But after only one year in Belgium my father was transferred to company headquarters in New Orleans, which meant that the family would now leave Europe forever and live in the Big Easy. When my parents told us about the move to the U.S. I burst into tears. I remember that this was a spontaneous reaction; there was no conscious thought that gave rise to it. We had visited New Orleans several times in earlier years when my father was on home leave. It was the place where my grandparents and cousins lived, and I had always had good experiences there. But it was a place we only visited every two years. It was not home. So when my parents told us we were leaving Europe and moving to New Orleans, I knew that I was leaving the place where I felt at home.
For years afterward I tried to recover this sense of home. The first thing I did when I graduated from college was to move to Munich, Germany to teach English. I wanted to answer the question that had haunted me ever since I left Germany as a child: Did I belong in Germany or the U.S.? Where was my geographic place of belonging in the world?

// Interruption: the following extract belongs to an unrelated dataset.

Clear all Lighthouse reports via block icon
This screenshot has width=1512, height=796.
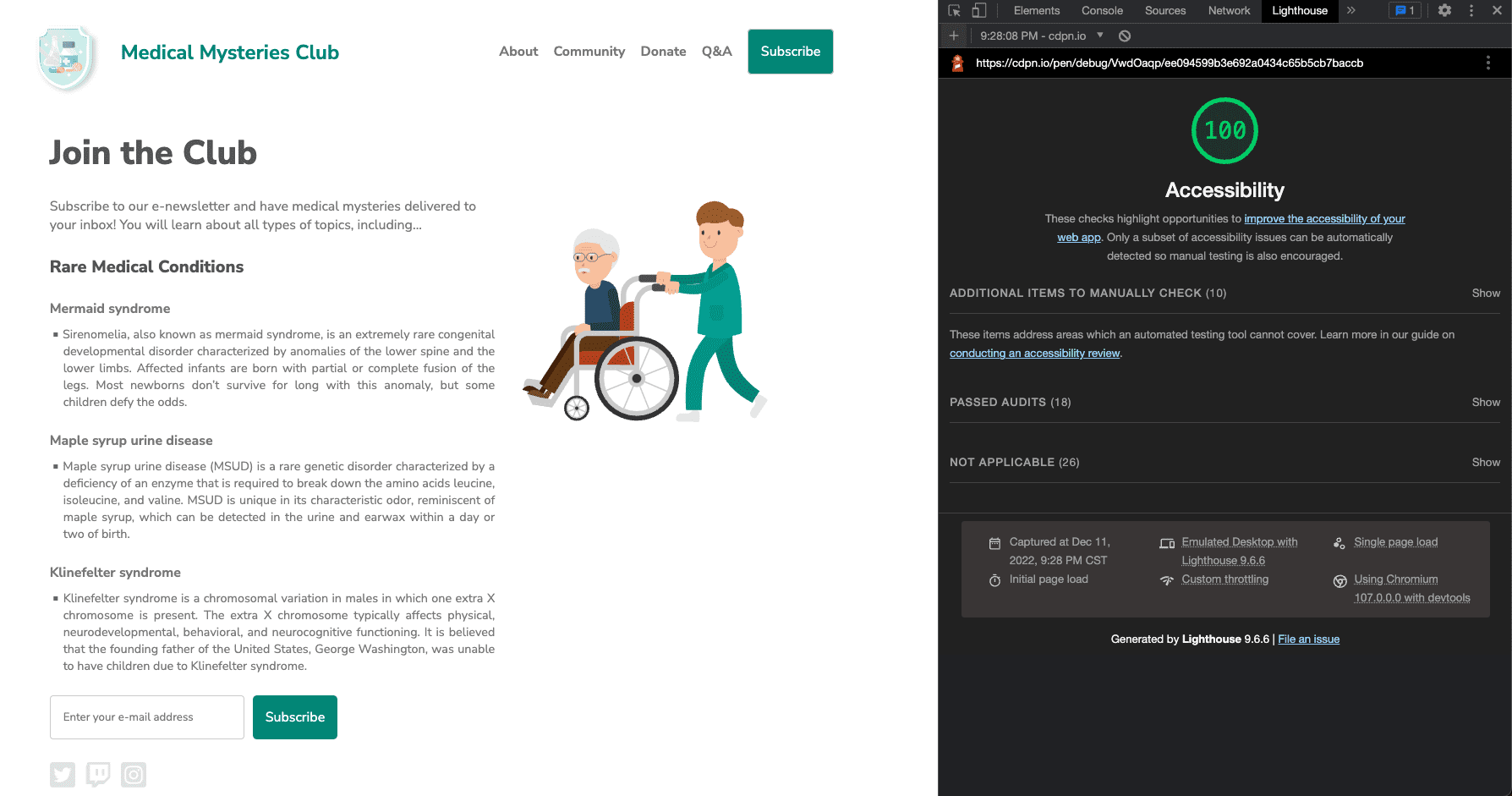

It took me less than a year to realize that even though I loved my childhood friends and was attached to the German language, life in Germany was too orderly and predictable. I yearned for the messiness of life in the U.S., so after a year I moved to New York City. My search for home was now transferred to the U.S. and a city – New York – in which I could be completely anonymous and start all over again figuring out who I was and where I belonged.

On Easter morning Kate and I got up while it was still dark and drove the 30 minutes to Wellspring to attend the Easter sunrise service. The moment I stepped out of the car at Wellspring I felt a warm current of energy suffuse my body. It was a welcoming energy that had no words. We entered the space called the Center, in which a table had been converted into a simple altar graced with Easter lilies. The altar was set against the wall of glass doors that face east and through which we could see the first light filtering through the trees and falling on the sloping meadow beyond. There were no more than 25 of us. Some of the attendees we knew well – and loved – from our retreats at Wellspring. As we sat in chairs facing the altar and the sun rose and the service began, the sensation of warmth in me grew and brought me to the verge of tears. The sensation was one of supreme peacefulness and harmony and lasted the entire service and into the brief social time afterward. I could not sing the hymns during the service, because every time I tried my voice caught in my throat. Marjorie’s sermon was luminous and touched me deeply with its affirmation of the connection of our lives to the natural world. (If you haven’t already done so, go to our Web site and read it!)

I have no words to describe adequately my experience on Easter morning, but I can name what it was in general terms: I had left ordinary awareness and was in what Cynthia Bourgeault and other Christian wisdom teachers call spiritual awareness.
So what is ordinary awareness, and what is spiritual awareness?

“Ordinary awareness is the mind as it usually thinks, and our sense of ourselves tied to that way of thinking.” It is a state of mind marked by random thoughts and associations, what the Buddhist call monkey mind. What makes this chaotic thinking tolerable is the ‘the self-reflexive “I” with its constant set of self-referential questions with which it probes and measures the universe: ”How well am I doing?” “Is it safe here?” “What did he mean by that?” “Am I okay?”
While ordinary awareness is useful and important to our ability to function in the world, it’s also a mode of perception that can lead to feelings of isolation, stress, self-absorption, conflict, confusion, monkey mind, all swirling around ME, ME, ME. The world is split between subject and object. As Cynthia Bourgeault says, “because it sees itself as separate, (the mind in ordinary awareness) will always perceive itself as somewhat endangered.”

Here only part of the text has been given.